People Have Spent Years Trying to Diagnose Mary Todd Lincoln From Beyond the Grave

I came across this story at Smithsonian regarding Mary Lincoln. I’m pretty sympathetic toward Mary. In my view she’s gotten a lot of undeserved bad press. She was a highly intelligent, very educated woman and apparently quite engaging. One of her brothers-in-law, Ninian Edwards, allegedly once said of her that she could make a bishop forget his prayers.

The story references Jean Baker’s biography of Mary Lincoln. I also recommend Catherine Clinton’s biography of Mary.

I’m not a big fan of diagnosing historical figures based on documentary evidence without any physical evidence to be able to test. I’m especially not a fan of trying to psychoanalyze historical figures. I think we can say it’s possible the historical figure had whatever type of neurosis or whatever, but to go beyond it’s possible, I think, is unwarranted.

I think we need to cut Mary some slack. Abe was really no picnic to be married to. Three of her four sons died before she did, two of them in childhood and one before he was 21, and her husband was murdered before her eyes. She lost brothers and brothers-in-law during the war. Her family was split apart by the war. As her sister Elizabeth said, Mary had a lot to deal with, and she didn’t deal with it very well. So let’s let Mary off the hook for a bit. How many of us could cope with what she had to cope with?

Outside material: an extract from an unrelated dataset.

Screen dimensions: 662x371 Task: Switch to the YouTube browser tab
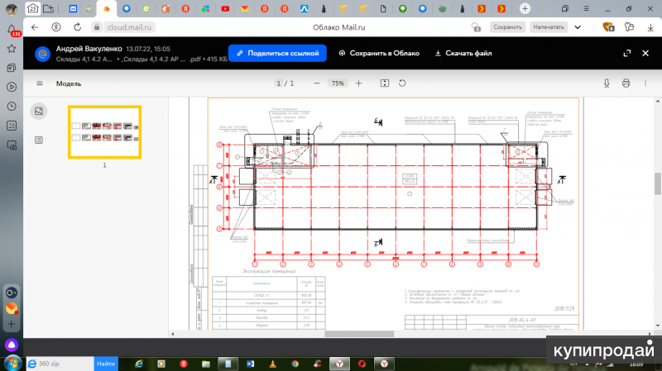click(225, 8)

  1. I agree, Al. I have yet to read a biography specific to Mary, but from reading a few Abe biographies and Mrs. Lincoln’s Dressmaker (have you read that one?), it’s clear she dealt with numerous devastating life events and did the best she could. I feel she’s a character deserving of our sympathy, not criticism, considering all she went through.

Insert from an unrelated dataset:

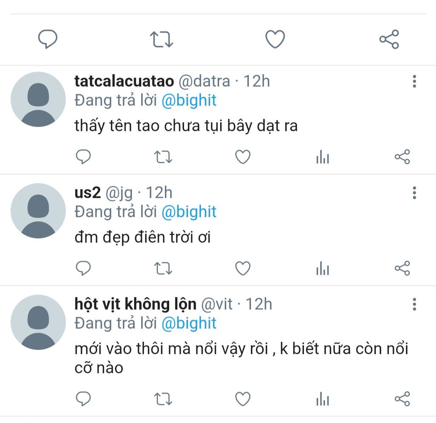Open the us2 display name profile
Image resolution: width=436 pixels, height=423 pixels.
pos(87,193)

    One quote that I think gives us a lot of insight into her intellect and character was the one about why she chose Abe when she had other more refined gentlemen to choose from; she said that she knew life would be more “interesting” with him. When I think of the kind of woman who’d put that above money, looks, status, etc., well I think that’s pretty special.

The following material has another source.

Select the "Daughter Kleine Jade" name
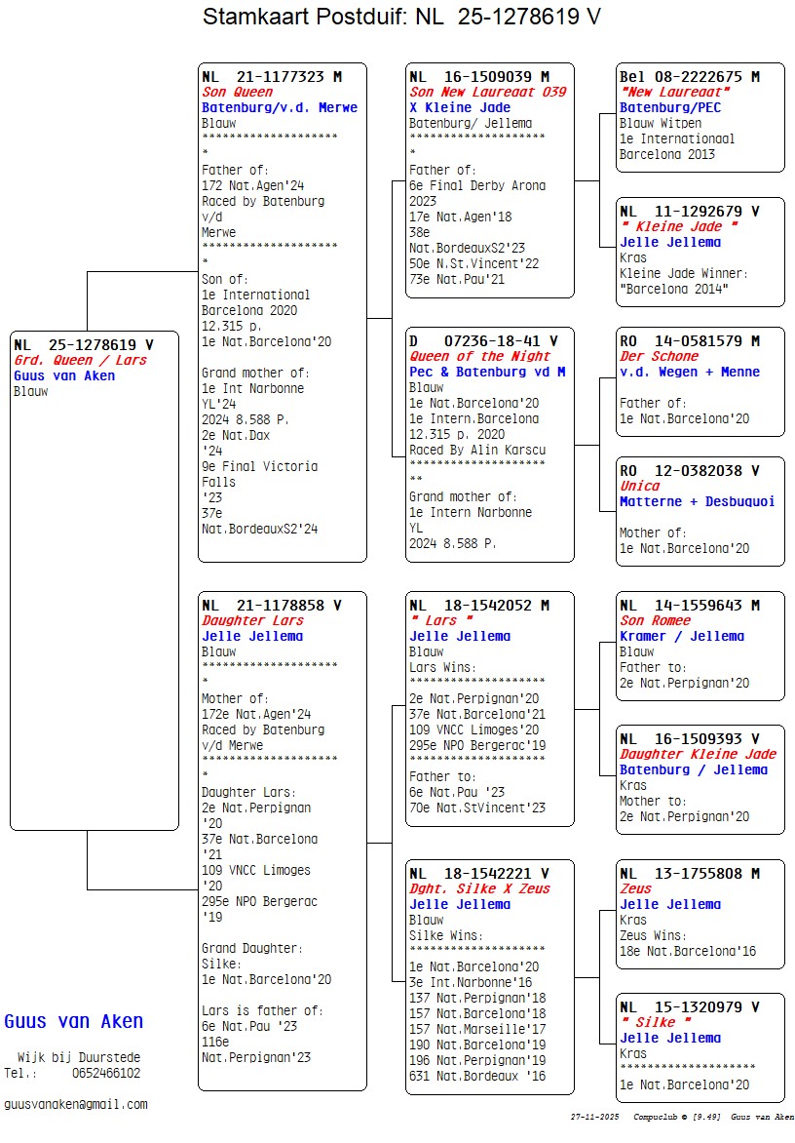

    1. Thanks, Bert. I agree.

  2. It is easier to do a caricature than an actual character, and I think a lot of writers and others have fallen prey to that. I think Al hits that nail on the head with the underlying causes of any issues she may or may not have had. Isn’t it the case that a lot of the folks who wrote about Lincoln who knew her did not like her? That could go a long way to explaining her “bad press.”